Sample T₁ relaxation measurements (symbols) and best Bloch equation model fits (lines) for non-selective (NS) and slice-selective (SS) inversions at baseline (A), with ATL313 (B), and in remote (C) and infarcted (D) myocardium 1 day post-MI. The shift between NS and SS T1 relaxation data depends on tissue perfusion. Relative to baseline (A), that shift increases in response to vasodilatation with ATL313 (B), is unchanged in the post-MI remote zone (C), and decreases in infarcted myocardium (D).

Figure 5

Average T₁ for NS and SS inversions measured at baseline, with ATL313, and at day 1 in remote and infarcted myocardium (*P < 0.01 vs. selective). At baseline, with ATL313 and for the day 1 remote region, SS T₁ is less than NS T₁ due to relatively high perfusion. For the day 1 infarct region, SS T₁ is not significantly less than NS T₁, reflecting the relatively low perfusion in this area. Also, in the day 1 infarct region, both the SS T₁ and the NS T₁ are high relative to baseline values. This finding likely represents infarct-related edema in this region.

Figure 6

Sample T₁ maps from slice-selective and non-selective CRG-ASL scans at baseline (Panels A,B) and one day post-MI (Panels C,D) demonstrate regional changes in T₁ relaxation following MI due to both tissue edema and low perfusion in the infarct zone.
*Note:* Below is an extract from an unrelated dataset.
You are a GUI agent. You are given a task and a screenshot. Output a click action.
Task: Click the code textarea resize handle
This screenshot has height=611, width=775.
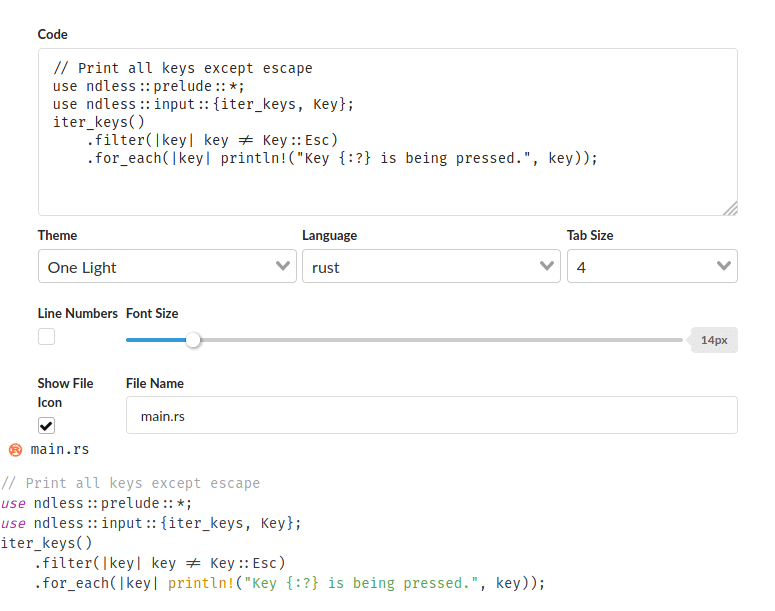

T₁ maps were smoothed using a modified mean crescent filter (36). The filter kernel was 5 pixels wide in the circumferential direction and 2 pixels wide in the radial direction.

Figure 7

Sample perfusion maps generated one day post-MI. (A) Gadolinium-enhanced inversion recovery image displays hyper-enhancement of the infarcted region (arrow). (B) Perfusion map generated using CRG ASL with FCM clustering displays a perfusion defect with close spatial agreement to the infarct region as defined in (A). (C) The perfusion map generated from the same mouse using an ECG-gated acquisition with prospective TI assignment underestimated the region with reduced perfusion.

Figure 8

Measurements of perfusion by CRG-ASL at baseline, with ATL313, and in remote and infarcted myocardium 1 day post-MI (*P < 0.05 vs. baseline, ^§P < 0.05 vs. day 1 remote, ^#P < 0.05 vs. day 1 infarct). Myocardial perfusion increased significantly in response to ATL313, and decreased significantly in infarcted myocardium one day post-MI.

Figure 9

Time course of post-infarct myocardial perfusion in infarcted and remote zones. One day after MI, perfusion was very low in the infarct zone and normal in the remote zone. From day 1 to day 14, perfusion in the infarct zone increased and perfusion in the remote zone was unchanged. Symbols designate statistically significant differences (*P < 0.05 vs. remote, ^§P < 0.05 vs. baseline, ^#P < 0.05 vs. day 1 post-MI).